Short:        Object oriented addition to AmigaDOS
Architecture: m68k-amigaos

SHADOW.library V4.6 Released:09 Feb 1992 by David C. Navas
Update to SHADOW V4.3 -- fixes 1.3 bugs and 68000 bugs (we hope).

Freely distributable only for those environments which are
themselves freely distributable.

Includes shadow.library, ppipc.library, and several example programs
including a class browser.

Also included is more than 160k of Documentation!

Requires AmigaDOS2.0!!!

Taken from Shadow/Docs/Introduction.doc:

          SHADOW is a concurrent-object-oriented addition to AmigaDOS.
     Its principle design goal is to help standardize an extensible
     environment paradigm.  It takes advantage of some of the better
     AmigaDOS facilities (shared memory system, IPC ports, and fast
     context switching) by internally managing much of the inter-task
     communications, resource tracking, and resource allocation.

          Traditional object-oriented systems separate function
     interfaces from internal data structures and manage the allocation
     and access of these structures within objects.  SHADOW takes this
     interface separation one step further by uncoupling the method
     invocation from the parameter specification.  It also manages the
     allocation of structures in a transparent manner, allowing the use
     of the faster, hard-coded structure offsets of C structs.

          SHADOW was created to solve the problems which I ran into with
     my first programming project -- JazzBench.  That experience taught
     me that the most important thing in a co-operative multi-program
     environment is flexibility.  You need to be able to change the
     behaviour of EVERYTHING -as- -it- -runs-.  This lesson was the
     principle reason behind the initial design of SHADOW, and the result
     of that principle was the entire WatchedVariable construct. To a
     lesser extent, it was also responsible for Patches.

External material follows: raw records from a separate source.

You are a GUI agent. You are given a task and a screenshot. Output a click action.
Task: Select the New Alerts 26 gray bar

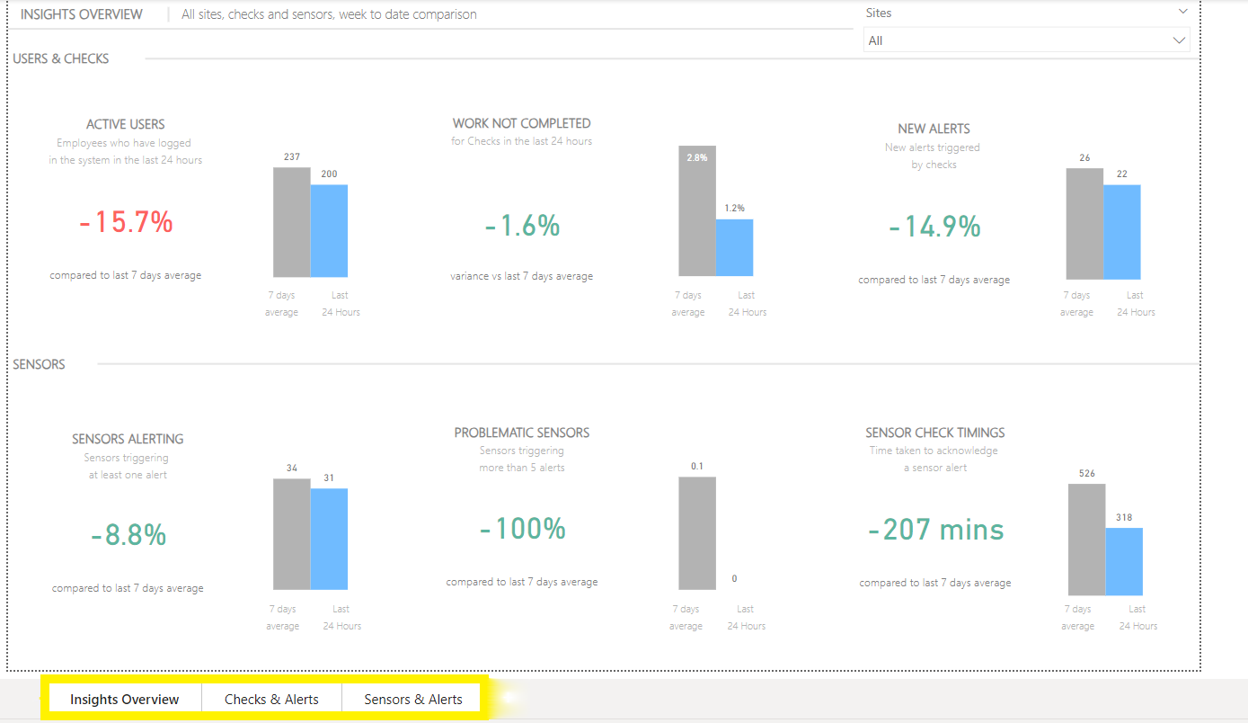point(1084,224)
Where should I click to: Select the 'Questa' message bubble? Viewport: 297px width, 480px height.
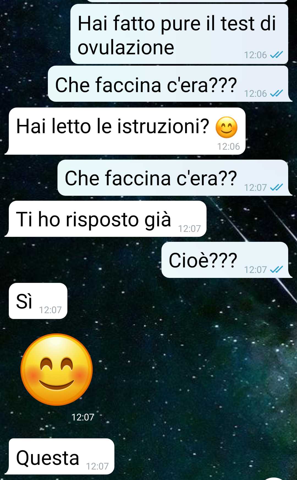(x=60, y=456)
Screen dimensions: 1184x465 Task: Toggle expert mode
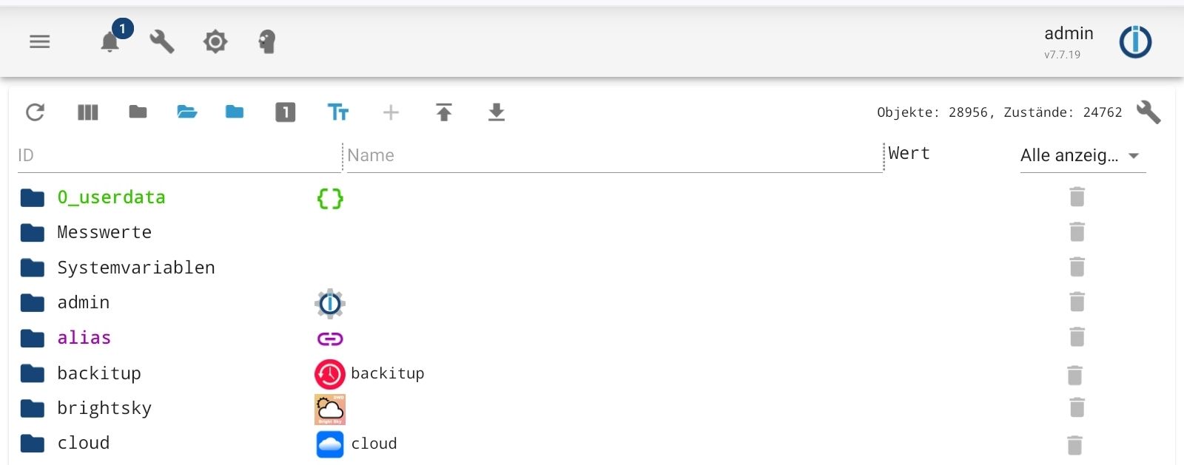pos(268,42)
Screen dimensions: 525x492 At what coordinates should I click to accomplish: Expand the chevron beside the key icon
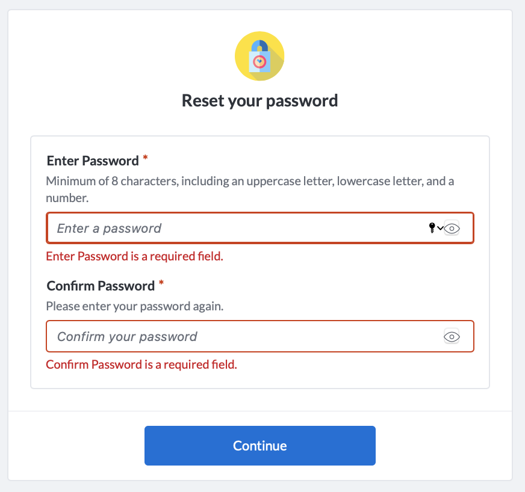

          However, that was not the only lesson that was learned.  Trying
     to locate governing control in some kind of super-server was a real
     bust.  Turns out so much information had to cross through that
     server to correctly manage all the resources that the server turns
     into a real bottleneck.  So what I needed was a subsystem which
     effectively dealt with the concurrency and shared resource management
     problems.

          The other major subsystem of SHADOW supports the increased use
     of more complicated data structures.  Sounds easy, but there've got
     to be a dozen AVLTree functions alone, and that doesn't include
     constant string management and singly-linked, priority lists, etc.